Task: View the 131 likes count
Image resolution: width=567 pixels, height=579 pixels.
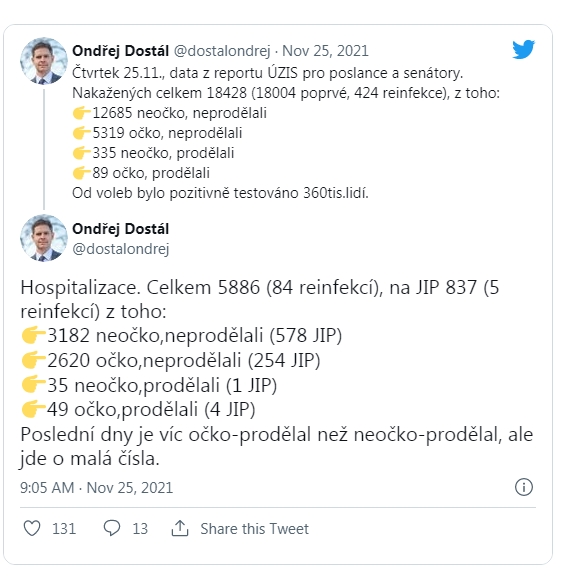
——
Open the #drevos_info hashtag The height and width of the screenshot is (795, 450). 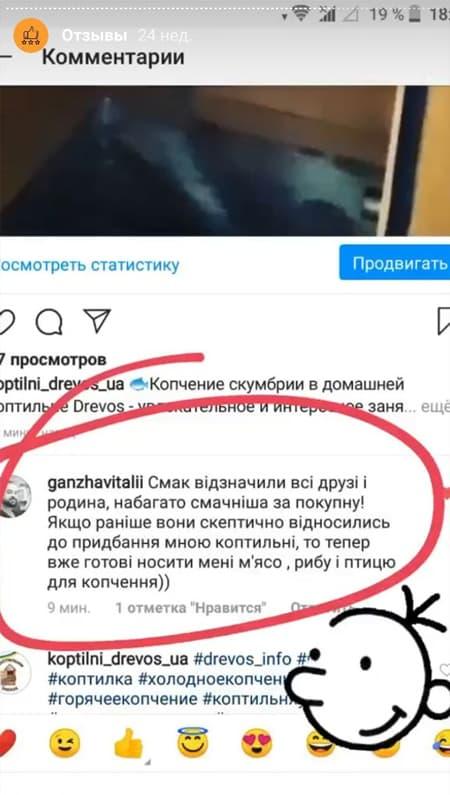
——
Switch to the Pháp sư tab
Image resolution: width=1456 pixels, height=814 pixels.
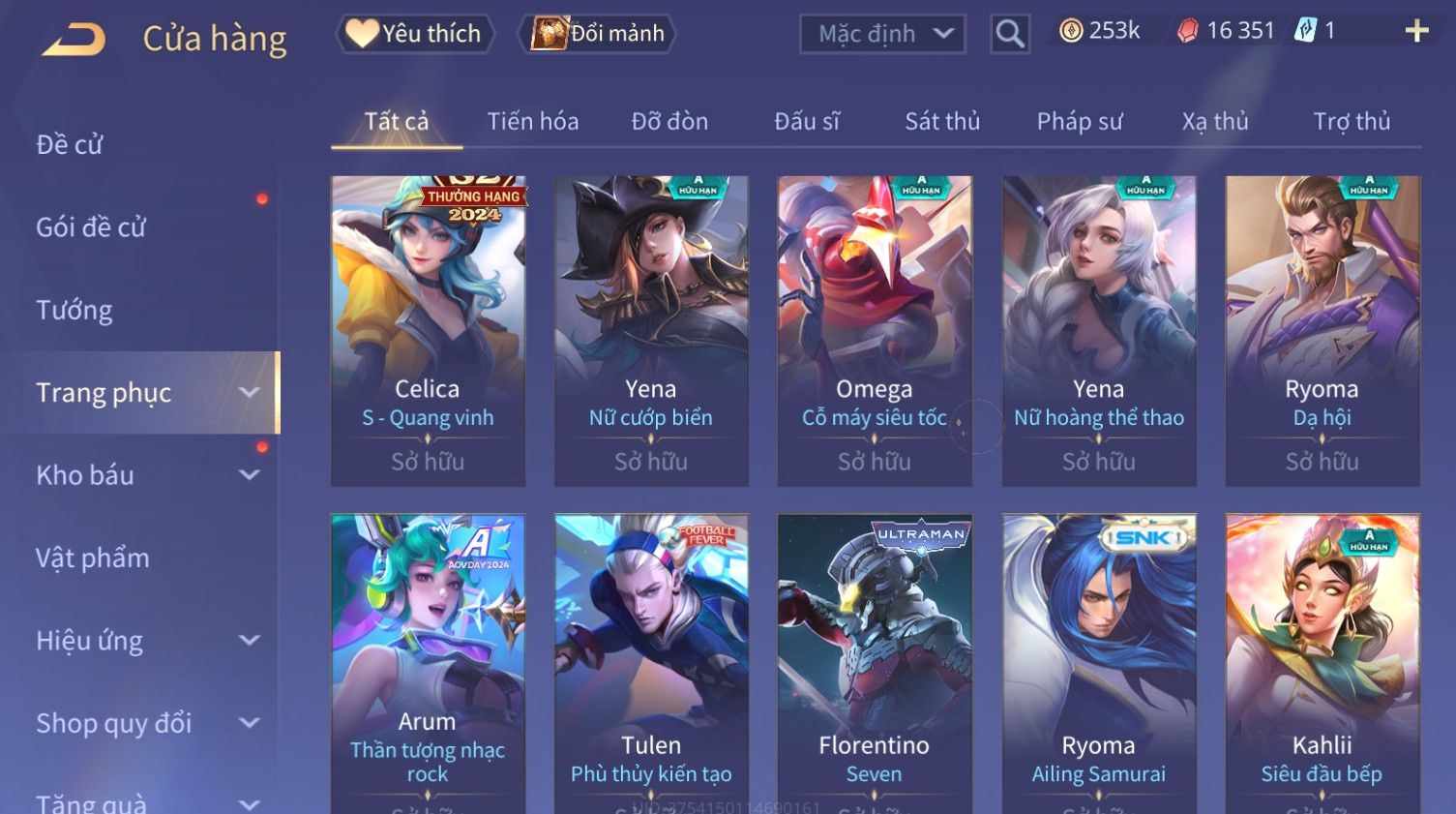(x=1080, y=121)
——
TASK DESCRIPTION: Would you copy out exactly the lines above that start at the one containing "Task: View the 131 likes count" and end at the one containing "Image resolution: width=567", inclusive?

TASK OUTPUT:
Task: View the 131 likes count
Image resolution: width=567 pixels, height=579 pixels.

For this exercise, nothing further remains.